I just had a remarkable experience. I went for a walk.
I have been trying to stay active and physical despite all the work and play. Being responsible for my body is something that I am realizing is very important to me. I want to be healthy, I want to be well and apparently to achieve health and wellness, action- physical action for the sake of physicality- is necessary.
In any case, I went for a walk tonight. My mom was not thrilled that I chose sunset as my walk time, but I liked the light and I felt inspired. As I was making my way home a stranger and I approached. As we passed, I heard, through flimsy headphones, a “hello,” “hi” I said. Once passed, I heard “how are you?” I turned at this point and we exchanged very few words. I was asked if I lived in the neighborhood, I do. We shook hands, and then we hugged.
He hugged me because to him I guess I needed a hug, and I guess so did he. So he hugged me, he gave me a genuine hug. When I was ready for the hug to be over (it was in fact, brief, as it was a hug with a stranger) it ended. He is about my size, he is older, probably in his late forties, he has glasses and a baseball cap and two grocery bags.

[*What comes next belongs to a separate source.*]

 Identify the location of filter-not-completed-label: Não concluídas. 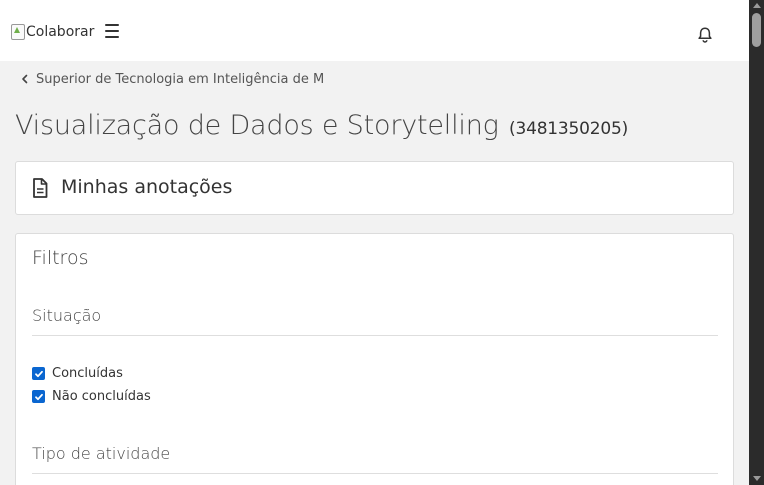
(102, 396).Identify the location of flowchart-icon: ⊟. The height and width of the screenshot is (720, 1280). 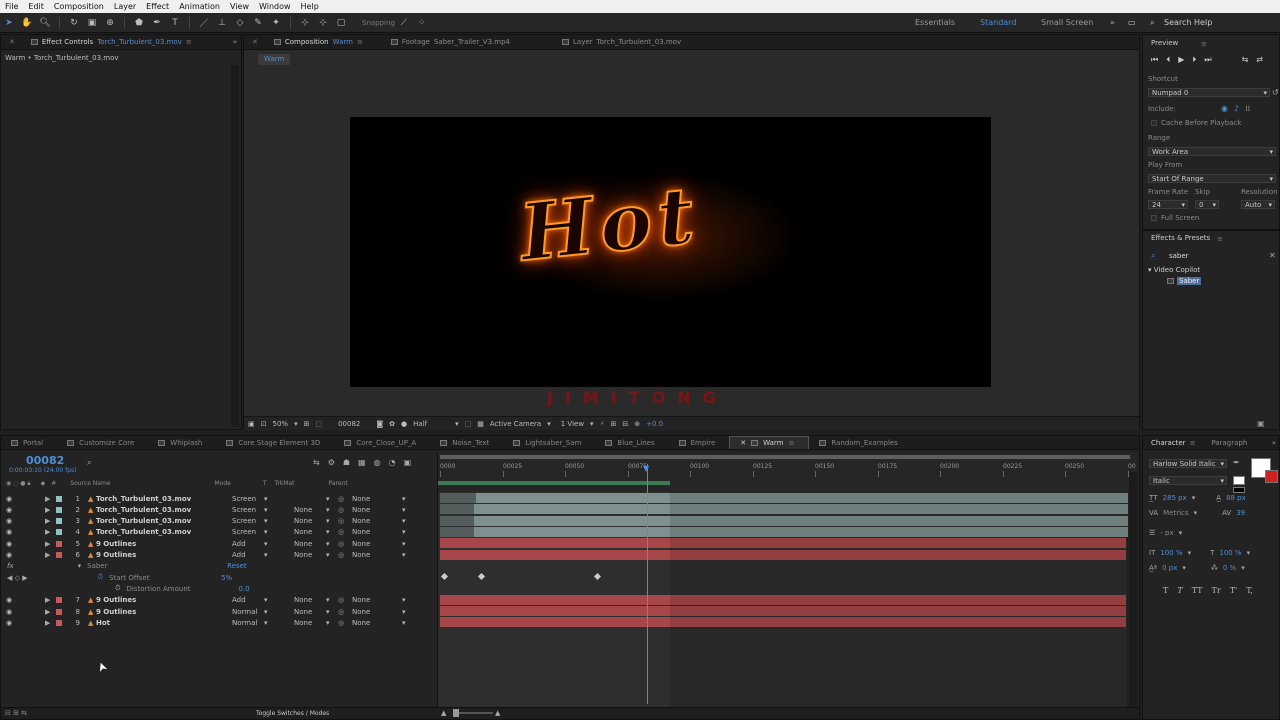
(625, 424).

He is a stranger and he hugged me on my walk tonight. It almost brought tears to my eyes. A hug from a stranger is slightly jarring. I didn’t feel threatened, or I wouldn’t have hugged him. I did feel though. I felt nervous and I felt surprised. Then I felt relief. I feel relieved because this stranger was kind to me. He simply felt compelled to make our interaction more than just awkward eye contact on a street in a city. I encountered countless other people on my walk, we made eye contact, we avoided one another’s eyes, we nodded, we looked down, away, we mumbled a quiet hello.
This person though, he and I, we hugged.
We hugged and it was okay and it made me feel cared for. He doesn’t know me or what life is like for me right now, so he couldn’t know what might have made me need that hug, but he and I were sharing a street in a city, and he cared enough to give it to me.
Only moments later I tripped right in front of two strangers. I didn’t fall, but it was funny and I laughed, they didn’t. They pretended like they hadn’t seen me at all, or like I hadn’t tripped. (I was directly beside them, they had stepped out of the way for me and in my rush to get past them so as not to inconvenience them further, I tripped. I know they saw me and it was funny.) They were the strangers who avoid eye contact, who look away, who nod and nothing more.
Life and life with strangers becomes habitual and impersonal. I don’t think that we should all run around the streets hugging, I think that would be equally impersonal after a certain point. I do think however, that the occasional sincere and unique interaction with someone despite whether or not we know each other at all is something good. It is something that we should all experience and if there is no one that we know around, then getting that sincere interaction from someone we don’t know is actually really comforting.
We are only human. We need support. I got my little bit of support from a stranger tonight. It was a curious feeling, but I am glad that it happened. It made me feel good.
Thanks for reading this; I’m really glad to have shared it with you.